Last Night At The Garden (Show Report)
By Scott Tribble
March 5th, 2008
'And then New York drowns as we hold hands.'
Toward the end of Thursday's show at Madison Square Garden, Steve Winwood sang this line from another time, another place, and another famed collaborator. But, on this particular evening, the lyric spoke to Winwood's chemistry with longtime friend Eric Clapton. The two had performed together only sporadically since their Blind Faith days, but last week joined forces for three historic concerts in New York City. The moon did not turn fire red, but nevertheless the musicianship of these two legends lit up the arena and thrilled the capacity crowd.
The final show began as the previous two had, with Blind Faith's "Had To Cry Today." Winwood and Clapton each took turns on the propulsive guitar riff, with the latter tearing through the initial solos. As on the album version, the two played different leads during the dizzying outro, but, nearly forty years later, the shrieking and wailing notes still intertwined uncannily. Willie Weeks and Ian Thomas simultaneously provided a hefty bottom end, with the latter's heavy foot supplying-as it would all evening-a driving and powerful stomp.
Early crowd favorites included an urgent "Forever Man"- which featured a potent mix of crackling guitar, heated Hammond organ, as well as funky electronic keyboards from Chris Stainton-and "Changes," performed as a tribute to the late Buddy Miles. Winwood delivered a particularly energetic vocal on the latter song, and, in a rare sight indeed, briefly stopped playing his guitar while belting out the frenetic melody.
During the middle numbers, the two stars stretched out during several lengthy instrumental passages. With Winwood laying down chords on the organ, Clapton explored the various twists and turns of the Traffic classic "Pearly Queen," while both ably recast the saxophone parts of "Glad" on piano and guitar. Clapton took center stage for the haunting blues of "Double Trouble," while Winwood served up his own otherworldly fare in a rare performance of Traffic's eerie "No Face, No Name, No Number."
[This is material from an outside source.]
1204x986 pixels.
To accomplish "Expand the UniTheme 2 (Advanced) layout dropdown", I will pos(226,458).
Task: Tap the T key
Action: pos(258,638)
After powering through "Split Decision," the band briefly left the stage, with Clapton tendering a solo version of "Kind Hearted Woman Blues" on acoustic guitar. After allowing his bandmate proper due, Winwood took over on the Hammond and offered a memorable rendition of "Georgia On My Mind." While driving the organ from brooding bassy tones to swirling church-like pipes, Winwood delivered an impassioned vocal that brought the Garden crowd to its feet.
The concert concluded with a string of dramatic performances. The band presented Jimi Hendrix's "Little Wing" in triumphant Domino fashion, while a second Hendrix cover, "Voodoo Chile," saw Clapton deliver one searing guitar line after another. On the latter tune, Winwood recreated his imaginative organ fills from the original recording, while channeling Hendrix's mystic soul in his vocal. The two stood front and center for the next number, Blind Faith's "Can't Find My Way Home," with Clapton's gentle guitar fills perfectly complementing Winwood's soulful yet vulnerable vocals. The stirring classic, which has evolved into something of a hymn over the years, ended with still more dynamic interplay on guitar.
A boisterous version of Clapton's "Cocaine" closed the set, but the band quickly returned for a final encore. On "Dear Mr. Fantasy," Winwood and Clapton once again traded lengthy solos, but, rather than dueling, the guitars were entirely simpatico. Fluid rather than forced, the exchanges seemed borne of mutual respect, forged decades earlier and only deepened through the passage of time. Indeed, the Garden shows were all about chemistry, and longtime fans can only hope that Winwood and Clapton have still more experiments in store.